How to Make Sure You’re Properly Staffed

Ensuring you have the correct number of staff during peak seasons is critical for maintaining service quality. But how do you know for sure what’s coming?


1. Analyze Historical Data

We’ve already said it once in this article: data. When it comes to proper seasonal staffing, numbers are everything. Review past data to understand staffing needs during previous busy seasons. Then, identify patterns and use this information to forecast your seasonal staffing requirements.


2. Create a Staffing Plan

Develop a detailed staffing plan that outlines the number of employees needed for each department. Consider factors such as expected guest numbers, special events, and potential absenteeism. Run this outline by other members of your team, particularly any stakeholders in different departments, to get their feedback and added insight. Tackling peak season madness is a group effort! 

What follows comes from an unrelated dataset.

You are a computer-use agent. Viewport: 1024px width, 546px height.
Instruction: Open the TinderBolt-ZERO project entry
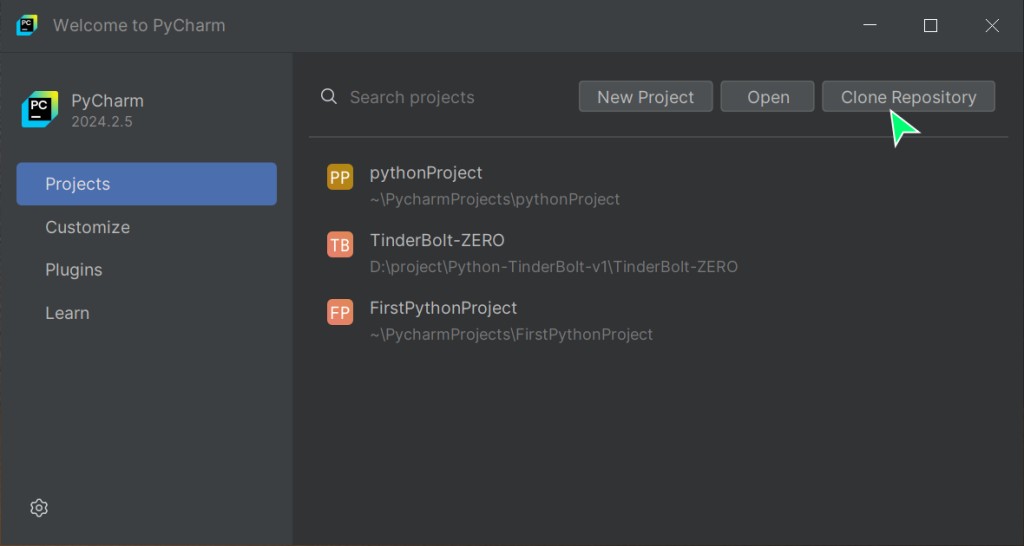(x=437, y=241)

3. Implement a Flexible Scheduling System

If possible, create flexible shifts that accommodate both full-time and part-time workers.  This ensures you can adjust staffing levels as needed. You can use a scheduling app or software for this or work with a staffing agency to help you set and organize a work schedule for temp team members. 


4. Cross-Train Employees

Train your staff to handle multiple roles as needed. Even a tiny amount of extra training adds versatility to your team and allows you to reassign employees to different tasks if necessary. It’s also a way of increasing employee retention — if your employees feel supported with training and upskilling, they’re more likely to stay longer and potentially return next season. 


What to Do with Unexpected Job Vacancies

Unexpected vacancies can disrupt operations, especially during peak seasons. While they’re sometimes unavoidable with seasonal workers, you can manage them. 


1. Build Relationships with a Specialized Staffing Agency 

Partner with reputable staffing agencies that specialize in the hospitality industry in your area. They can provide qualified candidates quickly to fill urgent vacancies. (And if you’re already working with Star, we’re here to help!)


2. Maintain a Pool of On-Call Staff

Keep a list of reliable temporary workers who can step in at short notice. This ensures you have backup options when needed. You can also consider offering a bonus stipend to anyone willing to step up on last-minute notice. 


3. Encourage Employee Referrals

Incentivize your current staff to refer friends or acquaintances for open positions. Employee referrals often result in high-quality hires more likely to fit your company culture.


4. Have a Contingency Plan

Prepare a contingency plan to address potential staffing shortages. This could include adjusting operating hours, reallocating tasks among current staff, or temporarily reducing services.


Planning for the busy hospitality season requires strategic thinking and proactive measures. By digging into past data, hiring the right seasonal workers, ensuring proper staffing, and coming prepared for unexpected vacancies, you can maintain high service standards and keep your operations running smoothly.